The Vice President of Quality, Compliance and Risk is responsible for abstracting, interpreting and presenting data for assigned databases or registries with the objective of assisting the organization in demonstrating excellence in health and clinical outcomes. The Vice President of Quality, Compliance and Risk will also oversee all process improvement education and projects. Additionally, responsible for independently directing a continuing, comprehensive program of compliance throughout the organization and is responsible for completing all duties as assigned.
- Plans and oversees the operations of the Quality Management System as described by CMS/ accrediting body. Facilitates the retrieval, analysis, tabulation of data and follow-up for major aspects of the hospital-wide performance improvement plan.
- Oversees data collection, abstraction, measurement and analysis pertaining to regulatory and organizational performance requirements. Oversees the reporting of patient care benchmarks and measurements to federal and state authorities.
- Continues follow-up evaluations of data and organizational performance to ensure consistent improvement.
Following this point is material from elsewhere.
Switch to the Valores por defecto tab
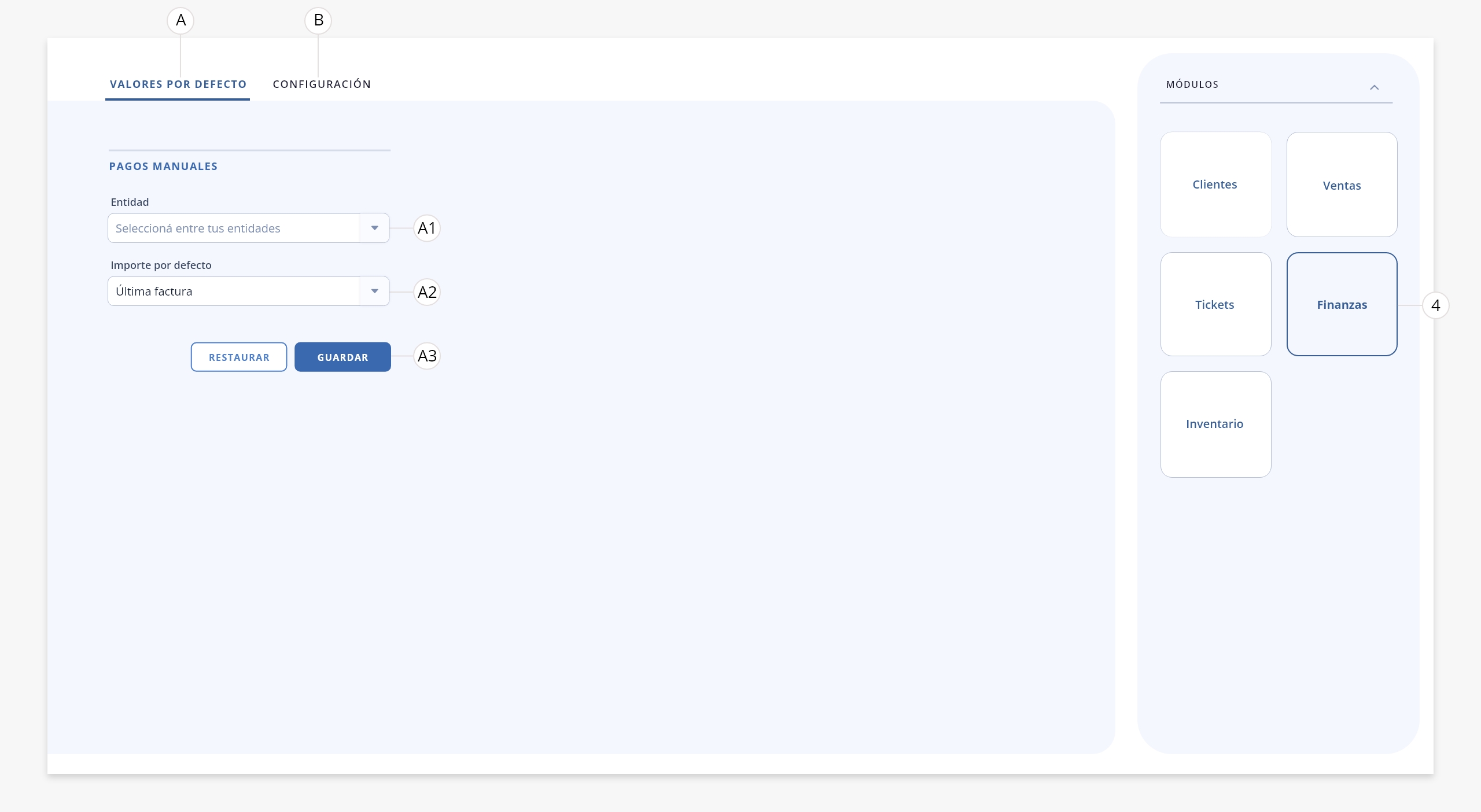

Provides feedback to directors at all levels regarding trends and issues, in the effort to improve quality and eliminate risks. Assists leadership in designing quality management and process improvement programs within their departments.
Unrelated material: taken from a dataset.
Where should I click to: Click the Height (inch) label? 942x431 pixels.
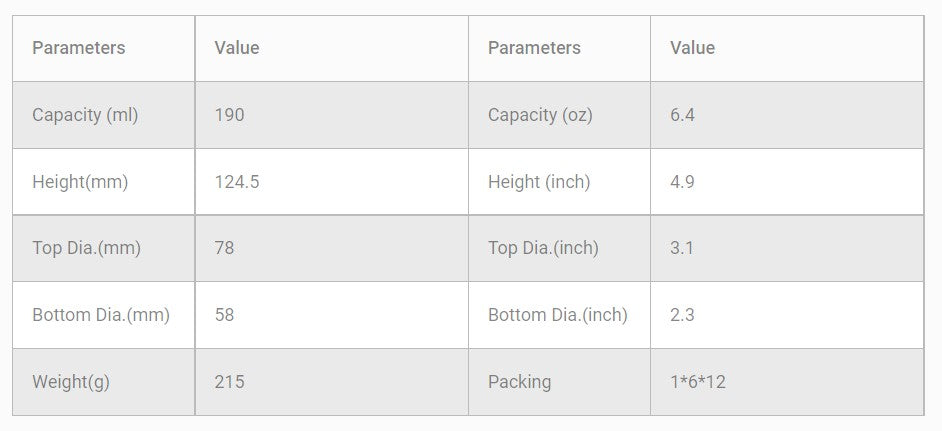coord(539,182)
- Assures hospital and medical staff compliance with federal, state and regulatory requirements for Performance Improvement and Quality Management.
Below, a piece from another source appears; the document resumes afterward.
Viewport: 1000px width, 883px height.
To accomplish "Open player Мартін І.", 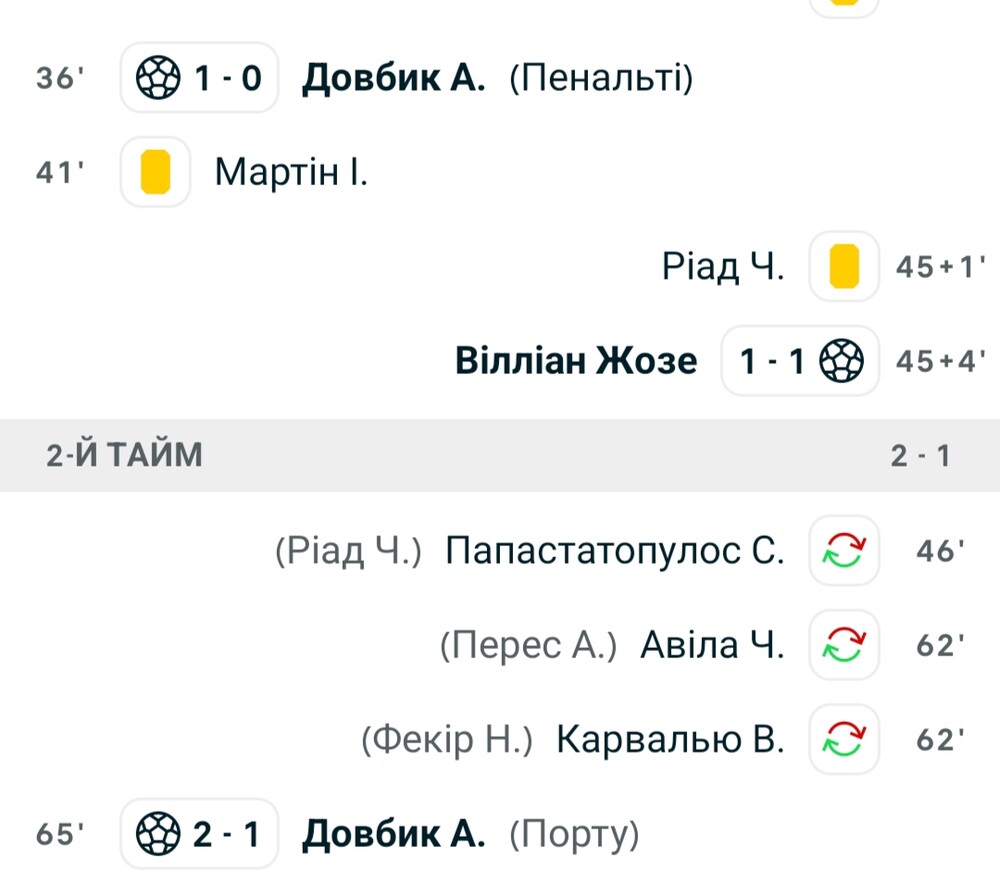I will (x=291, y=172).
- Is responsible for occurrence reporting system, monitoring and addressing, as appropriate, to all patient and employee safety issues. Responds to all patient complaints and grievances as required by CMS/ accrediting body.
- Assists with the ongoing systematic processes for medical staff quality and peer review processes. Assists the hospital and medical staff departments and committees in assessing internal data and comparative information to identify improvement priorities, develop plans for improvement, and measure the success of actions taken.
- Collaborates with the Executive Team, Clinical Leaders, Case Management staff, Infectious Surveillance staff and Medical Staff Services to coordinate the daily work flow for house-wide quality, compliance and risk with special emphasis on HCHAP scores.
Education:
- Bachelor’s degree in Business, Healthcare Administration, or a clinical healthcare field or a combination of education and equivalent work experience is required.
- Master’s degree in hospital administration, or business administration, or a relevant field of study preferred.
- Minimum of two (5) years’ leadership experience in a healthcare environment required.
- Minimum of five (5) years’ clinical experience as an acute care RN and knowledge of laws, rules and regulations of the Medicare Conditions of Participation is required.
Required Licensure/Certification(s):
- Current RN license to practice professional Nursing in the State of New Mexico or acceptable compact state RN licensure required.
- CPHQ strongly preferred.
- Certificated Professional Healthcare Risk Management (CPHRM) required.